### Task instructions
**A)** Answer these questions from the opinion piece on SNAP funding during the government shutdown:
(i) Which schools are listed next to Tina Smith's name?
(ii) Since what date does the piece say the federal government has been in shutdown?
(iii) According to the piece, what can't be done without an appropriation?
**B)** Continue the opinion piece on SNAP funding during the government shutdown, picking up after its final sentence.

### Source text
%%

My entire adult life I have been held back by the heavy burden of a public-school education. You see, I am intellectually incapable of understanding the sophisticated and unassailable arguments put forward by my societal betters.
The debate over funding food stamps (SNAP) during the government shutdown has driven home this hard lesson on my inadequacies. For a master class on rhetoric, see the following,
Al Franken (Harvard): “Trump’s withholding of SNAP is truly evil. This level of cruelty is beyond comprehension.”
Amy Klobuchar (Yale, U. Chicago): “Trump will do everything but feed families in need.”
Tina Smith (Stanford, Dartmouth): “Clarifying question: Does needlessly keeping food from working families make us great?”
Chuck Schumer (Harvard): “DONALD TRUMP is depriving hungry Americans of SNAP”
Bernie Sanders (U. Chicago): “If you’re a poor kid on SNAP, Trump appeals a court decision that would have prevented you from going hungry.”
I could go on. The federal government is currently in a state of “shutdown” since October 1 because Senate Democrats have prevented the passing of an appropriations bill.
You can’t spend money without an appropriation. That is why the Trump Administration was not funding SNAP this month. They had no legal basis to do so.
But Democrats and media outlets have spun the issue as Trump voluntarily and unilaterally “withholding” food stamp money out of malice and with the specific intention to murder 42 million people.

%%

Pixel coordinate grounding data
%%

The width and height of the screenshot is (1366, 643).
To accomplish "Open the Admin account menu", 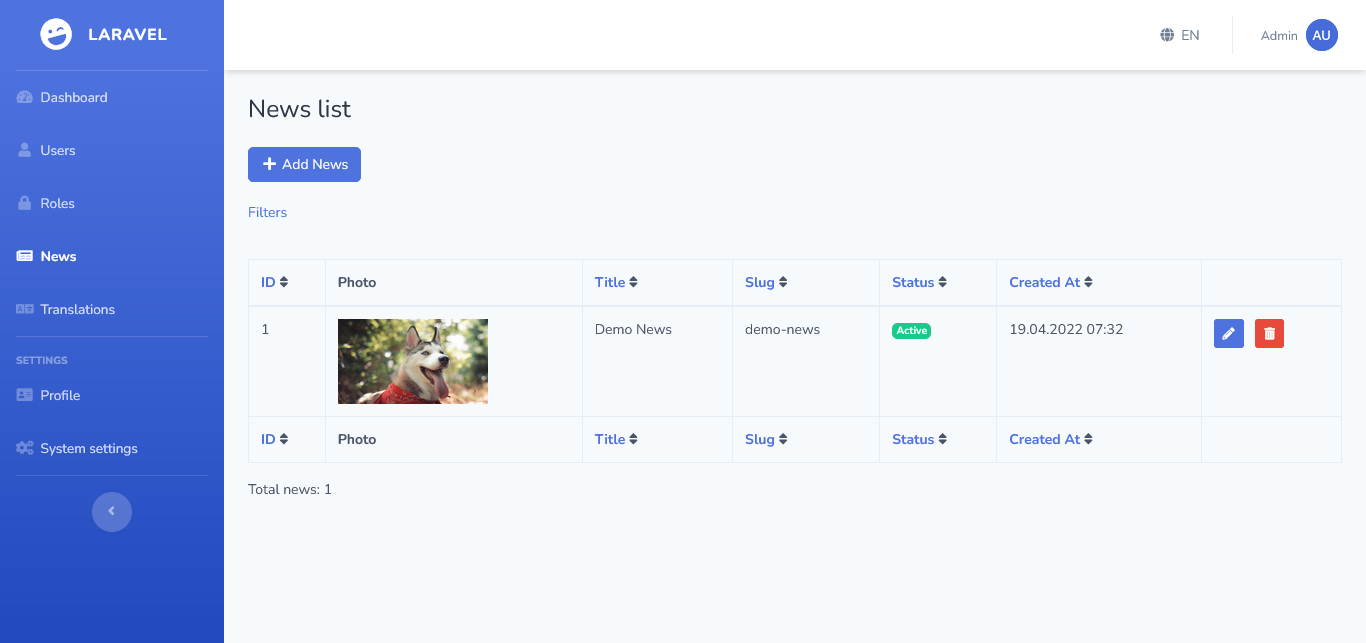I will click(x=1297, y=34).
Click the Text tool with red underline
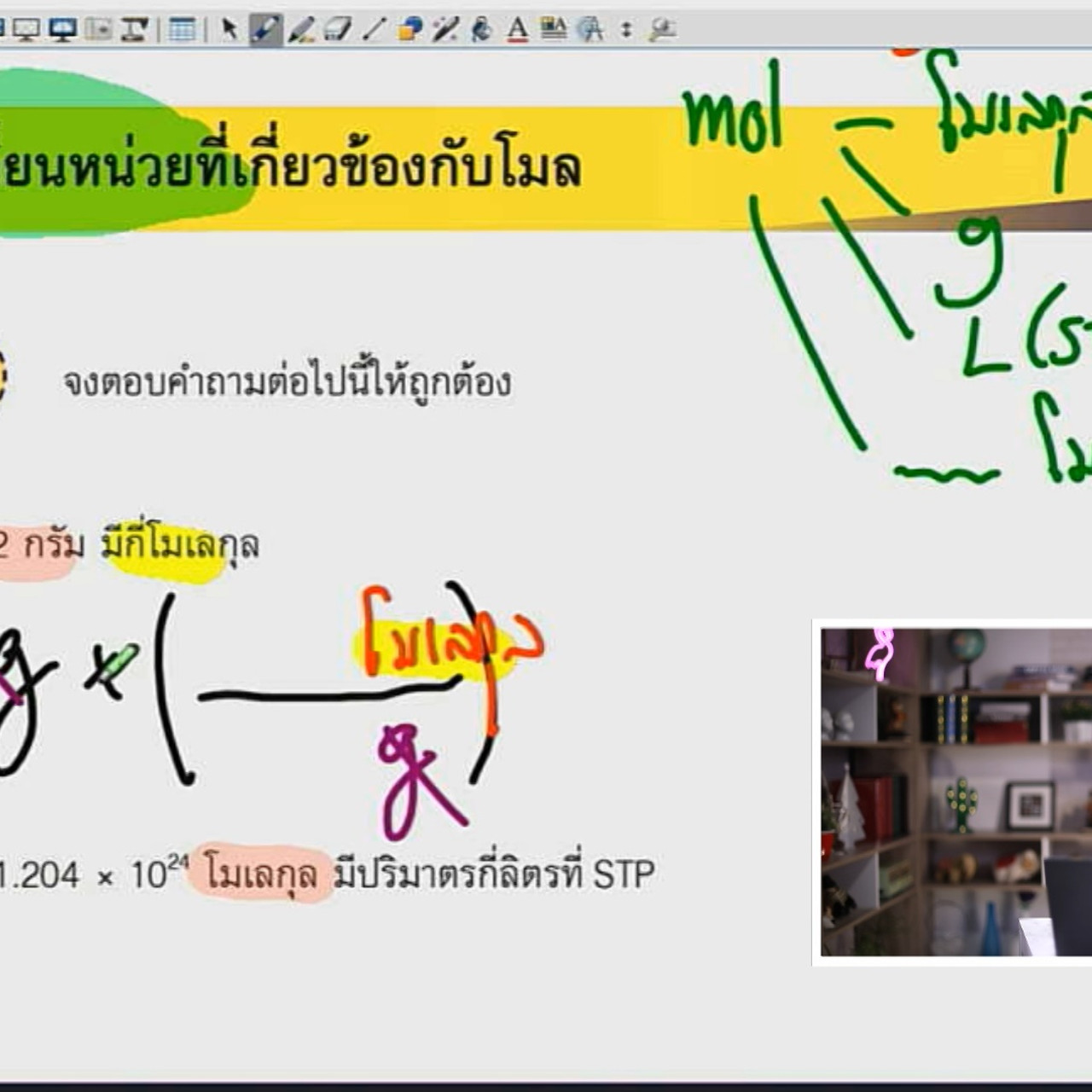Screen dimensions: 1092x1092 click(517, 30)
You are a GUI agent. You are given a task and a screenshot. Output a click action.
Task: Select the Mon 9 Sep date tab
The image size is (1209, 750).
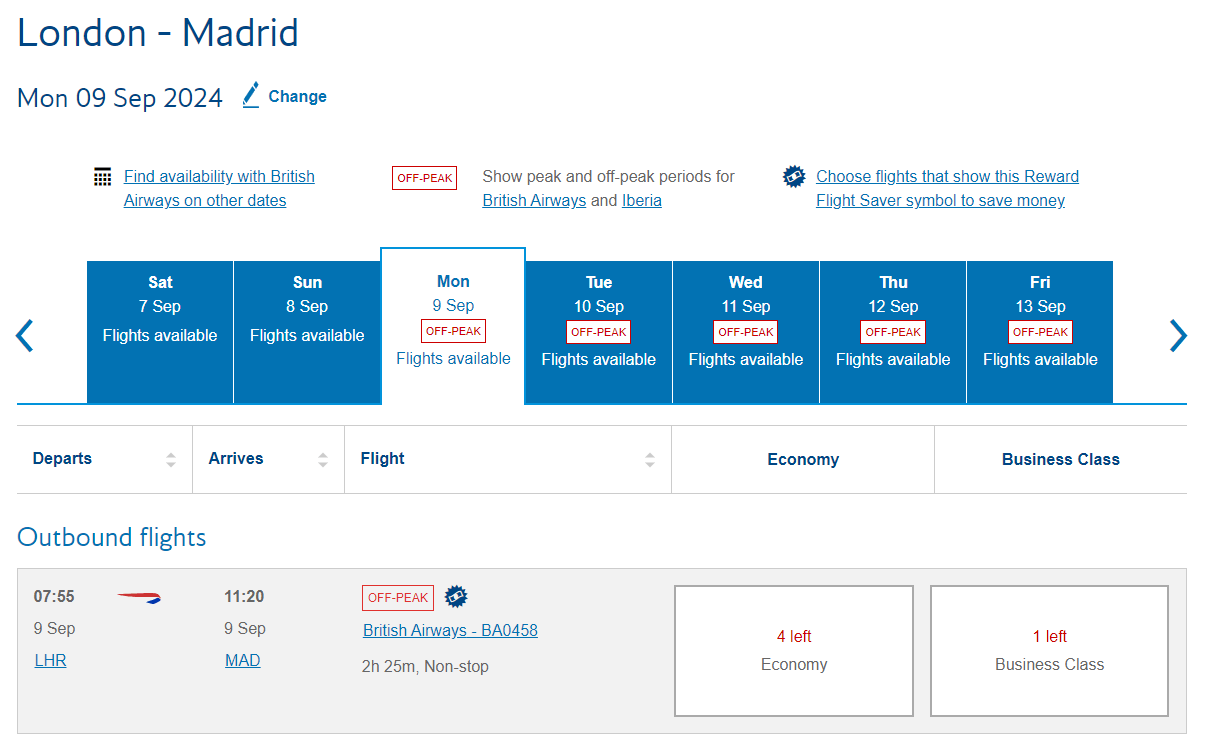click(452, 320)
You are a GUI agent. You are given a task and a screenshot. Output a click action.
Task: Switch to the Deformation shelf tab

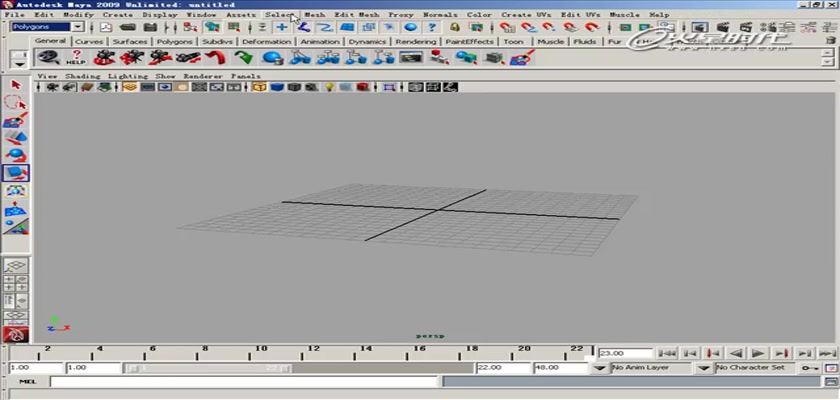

%%

### Per-task outputs
**A)**
(i) Stanford and Dartmouth
(ii) October 1
(iii) Spending money

**B)**
Unfortunately, I was exposed in my first year at public university to an introductory class on classic rhetoric. I was introduced to the concepts of ethos, pathos and logos.
I was mistaught that logos was the highest form of argument. Under logos (logic) appeals to authority (ethos) and/or emotion (pathos) were considered to be logical fallacies (something to be avoided).
It turns out that in the elite world, of which I am not a member, the only acceptable form of argument is pathos. The use of either ethos or logos is immoral. If you can frame any issue as harming children, you will win the argument, automatically. And all arguments of public policy can be framed as harming children. Any alternative framing is something done solely by Nazis.
Narrow exceptions to this rule exist for abortion, human trafficking, gender-affirming medical care, and one or two others not worth mentioning. But I digress.
The important thing is that Republicans will always be on the losing end of every public policy debate. And after losing every debate, Republicans will lose every election.
There are no tradeoffs in public policy. There are infinite and ever-renewable resources available if only the rich were a tiny bit less greedy.
“Won’t somebody please think of the children.”